* [Record extracts]
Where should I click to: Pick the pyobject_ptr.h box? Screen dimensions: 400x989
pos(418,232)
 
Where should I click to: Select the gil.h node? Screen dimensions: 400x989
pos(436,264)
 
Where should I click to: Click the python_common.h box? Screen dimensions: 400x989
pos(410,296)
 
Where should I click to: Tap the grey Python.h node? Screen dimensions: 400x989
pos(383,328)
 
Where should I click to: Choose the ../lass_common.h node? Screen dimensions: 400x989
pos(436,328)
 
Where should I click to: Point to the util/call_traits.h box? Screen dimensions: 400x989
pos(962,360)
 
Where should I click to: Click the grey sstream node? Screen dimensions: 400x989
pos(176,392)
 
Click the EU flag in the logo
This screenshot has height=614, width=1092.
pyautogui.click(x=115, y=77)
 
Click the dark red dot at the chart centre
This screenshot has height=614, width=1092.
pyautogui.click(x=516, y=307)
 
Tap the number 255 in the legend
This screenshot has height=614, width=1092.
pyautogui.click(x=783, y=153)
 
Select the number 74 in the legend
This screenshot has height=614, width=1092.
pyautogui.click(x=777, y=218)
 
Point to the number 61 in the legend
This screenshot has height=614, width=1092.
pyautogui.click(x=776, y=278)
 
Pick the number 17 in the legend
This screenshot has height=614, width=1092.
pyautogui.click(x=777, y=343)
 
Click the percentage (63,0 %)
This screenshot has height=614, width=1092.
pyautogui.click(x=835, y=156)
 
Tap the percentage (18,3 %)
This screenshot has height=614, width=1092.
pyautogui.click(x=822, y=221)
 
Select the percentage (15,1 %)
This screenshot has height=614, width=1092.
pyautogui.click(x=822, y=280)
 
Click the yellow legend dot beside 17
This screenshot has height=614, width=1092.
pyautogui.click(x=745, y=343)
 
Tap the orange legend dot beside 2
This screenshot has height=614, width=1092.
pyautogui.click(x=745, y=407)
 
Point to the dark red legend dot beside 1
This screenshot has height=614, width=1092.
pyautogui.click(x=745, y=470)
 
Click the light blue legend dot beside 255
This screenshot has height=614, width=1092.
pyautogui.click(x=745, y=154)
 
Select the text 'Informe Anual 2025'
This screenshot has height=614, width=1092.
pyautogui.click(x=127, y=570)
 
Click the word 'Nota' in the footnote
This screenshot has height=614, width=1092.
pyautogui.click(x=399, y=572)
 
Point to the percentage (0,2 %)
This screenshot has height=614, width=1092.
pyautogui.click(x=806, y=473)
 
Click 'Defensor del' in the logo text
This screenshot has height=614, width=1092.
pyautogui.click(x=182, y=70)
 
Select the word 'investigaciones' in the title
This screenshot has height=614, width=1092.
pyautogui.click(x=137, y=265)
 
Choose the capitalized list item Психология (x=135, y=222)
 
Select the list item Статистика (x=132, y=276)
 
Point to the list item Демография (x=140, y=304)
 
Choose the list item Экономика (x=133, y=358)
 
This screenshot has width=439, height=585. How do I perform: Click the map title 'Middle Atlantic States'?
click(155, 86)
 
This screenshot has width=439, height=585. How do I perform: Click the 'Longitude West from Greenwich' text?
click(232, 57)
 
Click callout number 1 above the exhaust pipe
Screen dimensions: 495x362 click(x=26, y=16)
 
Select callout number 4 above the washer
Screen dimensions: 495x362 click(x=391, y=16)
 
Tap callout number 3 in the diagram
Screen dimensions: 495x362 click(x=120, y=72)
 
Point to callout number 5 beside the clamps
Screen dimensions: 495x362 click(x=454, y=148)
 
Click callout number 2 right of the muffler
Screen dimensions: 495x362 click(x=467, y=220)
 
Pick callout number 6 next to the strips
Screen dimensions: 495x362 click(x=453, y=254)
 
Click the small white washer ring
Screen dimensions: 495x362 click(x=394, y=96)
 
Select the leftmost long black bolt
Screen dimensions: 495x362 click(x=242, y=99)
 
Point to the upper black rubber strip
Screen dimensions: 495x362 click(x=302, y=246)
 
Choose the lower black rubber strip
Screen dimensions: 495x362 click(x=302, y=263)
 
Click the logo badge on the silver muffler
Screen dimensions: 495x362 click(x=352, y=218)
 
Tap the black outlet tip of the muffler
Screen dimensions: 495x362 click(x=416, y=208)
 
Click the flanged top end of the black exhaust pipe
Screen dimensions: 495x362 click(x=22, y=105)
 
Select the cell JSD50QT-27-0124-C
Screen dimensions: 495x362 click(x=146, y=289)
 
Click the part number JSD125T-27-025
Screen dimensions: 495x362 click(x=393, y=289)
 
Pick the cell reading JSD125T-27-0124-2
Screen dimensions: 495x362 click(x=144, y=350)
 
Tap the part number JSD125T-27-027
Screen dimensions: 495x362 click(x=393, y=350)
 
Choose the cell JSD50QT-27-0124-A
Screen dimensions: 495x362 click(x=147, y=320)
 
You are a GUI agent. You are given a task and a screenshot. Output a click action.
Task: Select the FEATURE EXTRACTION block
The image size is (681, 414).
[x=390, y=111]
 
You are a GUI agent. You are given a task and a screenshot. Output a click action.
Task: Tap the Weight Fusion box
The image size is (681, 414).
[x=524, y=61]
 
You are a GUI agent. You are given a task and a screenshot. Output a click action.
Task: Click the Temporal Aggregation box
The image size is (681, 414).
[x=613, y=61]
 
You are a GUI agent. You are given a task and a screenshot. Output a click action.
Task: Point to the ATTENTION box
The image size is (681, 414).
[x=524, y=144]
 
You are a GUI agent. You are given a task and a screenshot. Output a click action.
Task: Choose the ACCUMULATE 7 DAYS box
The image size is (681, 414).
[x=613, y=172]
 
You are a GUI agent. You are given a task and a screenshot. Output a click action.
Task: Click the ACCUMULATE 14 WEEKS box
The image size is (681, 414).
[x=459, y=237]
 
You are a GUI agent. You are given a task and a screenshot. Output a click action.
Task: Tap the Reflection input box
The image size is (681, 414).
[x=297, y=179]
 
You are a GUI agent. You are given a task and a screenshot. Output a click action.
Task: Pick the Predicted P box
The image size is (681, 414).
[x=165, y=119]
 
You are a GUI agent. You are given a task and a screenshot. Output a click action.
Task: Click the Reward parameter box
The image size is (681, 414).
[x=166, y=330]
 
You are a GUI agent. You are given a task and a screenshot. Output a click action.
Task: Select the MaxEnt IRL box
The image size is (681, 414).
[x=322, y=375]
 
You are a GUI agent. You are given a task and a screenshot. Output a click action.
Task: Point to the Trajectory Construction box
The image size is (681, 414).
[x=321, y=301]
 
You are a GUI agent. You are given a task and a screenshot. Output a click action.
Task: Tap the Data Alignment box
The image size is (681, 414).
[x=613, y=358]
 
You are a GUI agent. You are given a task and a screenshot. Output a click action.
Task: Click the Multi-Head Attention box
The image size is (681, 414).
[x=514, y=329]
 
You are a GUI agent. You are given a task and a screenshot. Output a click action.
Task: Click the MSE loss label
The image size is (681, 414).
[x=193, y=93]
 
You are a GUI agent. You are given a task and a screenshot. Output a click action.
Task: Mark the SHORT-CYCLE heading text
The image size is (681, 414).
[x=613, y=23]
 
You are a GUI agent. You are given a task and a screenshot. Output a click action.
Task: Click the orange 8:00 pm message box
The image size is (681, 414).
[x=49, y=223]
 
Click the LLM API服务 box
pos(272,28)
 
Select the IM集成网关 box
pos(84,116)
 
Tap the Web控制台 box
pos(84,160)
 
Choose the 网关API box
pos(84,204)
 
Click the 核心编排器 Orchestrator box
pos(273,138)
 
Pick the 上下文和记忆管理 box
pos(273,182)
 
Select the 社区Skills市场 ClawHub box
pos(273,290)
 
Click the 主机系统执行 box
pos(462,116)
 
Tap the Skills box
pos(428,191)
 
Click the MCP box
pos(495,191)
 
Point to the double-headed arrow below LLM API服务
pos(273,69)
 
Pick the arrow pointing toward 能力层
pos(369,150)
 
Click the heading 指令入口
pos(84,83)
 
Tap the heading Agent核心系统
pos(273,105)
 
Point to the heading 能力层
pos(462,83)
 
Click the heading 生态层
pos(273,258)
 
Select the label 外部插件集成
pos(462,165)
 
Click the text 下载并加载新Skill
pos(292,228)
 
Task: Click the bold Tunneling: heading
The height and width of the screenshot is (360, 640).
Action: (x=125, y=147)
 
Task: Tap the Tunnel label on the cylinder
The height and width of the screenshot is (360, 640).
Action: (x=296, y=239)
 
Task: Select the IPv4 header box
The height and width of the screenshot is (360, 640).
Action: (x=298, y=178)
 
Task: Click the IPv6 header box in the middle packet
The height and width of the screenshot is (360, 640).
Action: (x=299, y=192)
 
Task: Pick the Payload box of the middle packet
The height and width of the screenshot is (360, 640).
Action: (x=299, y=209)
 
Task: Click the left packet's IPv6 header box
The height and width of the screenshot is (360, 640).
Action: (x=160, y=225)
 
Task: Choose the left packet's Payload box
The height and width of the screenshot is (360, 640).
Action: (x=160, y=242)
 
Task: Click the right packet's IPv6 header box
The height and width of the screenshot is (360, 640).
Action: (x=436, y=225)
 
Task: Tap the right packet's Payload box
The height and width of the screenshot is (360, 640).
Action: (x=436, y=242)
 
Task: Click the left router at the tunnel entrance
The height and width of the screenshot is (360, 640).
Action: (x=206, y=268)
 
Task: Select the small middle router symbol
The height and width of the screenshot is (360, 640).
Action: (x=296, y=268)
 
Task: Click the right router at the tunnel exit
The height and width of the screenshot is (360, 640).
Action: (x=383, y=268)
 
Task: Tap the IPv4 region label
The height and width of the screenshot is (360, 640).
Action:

* [Task statement] Render every line of the data from the one containing "Click callout number 1 above the exhaust pipe" down through the one containing "Screen dimensions: 495x362 click(x=144, y=350)" as a Markdown table, skipping blank lines. Use a Row column for the line's number and a Data line column for its text.

* [Solution for this problem]
| Row | Data line |
|---|---|
| 1 | Click callout number 1 above the exhaust pipe |
| 2 | Screen dimensions: 495x362 click(x=26, y=16) |
| 3 | Select callout number 4 above the washer |
| 4 | Screen dimensions: 495x362 click(x=391, y=16) |
| 5 | Tap callout number 3 in the diagram |
| 6 | Screen dimensions: 495x362 click(x=120, y=72) |
| 7 | Point to callout number 5 beside the clamps |
| 8 | Screen dimensions: 495x362 click(x=454, y=148) |
| 9 | Click callout number 2 right of the muffler |
| 10 | Screen dimensions: 495x362 click(x=467, y=220) |
| 11 | Pick callout number 6 next to the strips |
| 12 | Screen dimensions: 495x362 click(x=453, y=254) |
| 13 | Click the small white washer ring |
| 14 | Screen dimensions: 495x362 click(x=394, y=96) |
| 15 | Select the leftmost long black bolt |
| 16 | Screen dimensions: 495x362 click(x=242, y=99) |
| 17 | Point to the upper black rubber strip |
| 18 | Screen dimensions: 495x362 click(x=302, y=246) |
| 19 | Choose the lower black rubber strip |
| 20 | Screen dimensions: 495x362 click(x=302, y=263) |
| 21 | Click the logo badge on the silver muffler |
| 22 | Screen dimensions: 495x362 click(x=352, y=218) |
| 23 | Tap the black outlet tip of the muffler |
| 24 | Screen dimensions: 495x362 click(x=416, y=208) |
| 25 | Click the flanged top end of the black exhaust pipe |
| 26 | Screen dimensions: 495x362 click(x=22, y=105) |
| 27 | Select the cell JSD50QT-27-0124-C |
| 28 | Screen dimensions: 495x362 click(x=146, y=289) |
| 29 | Click the part number JSD125T-27-025 |
| 30 | Screen dimensions: 495x362 click(x=393, y=289) |
| 31 | Pick the cell reading JSD125T-27-0124-2 |
| 32 | Screen dimensions: 495x362 click(x=144, y=350) |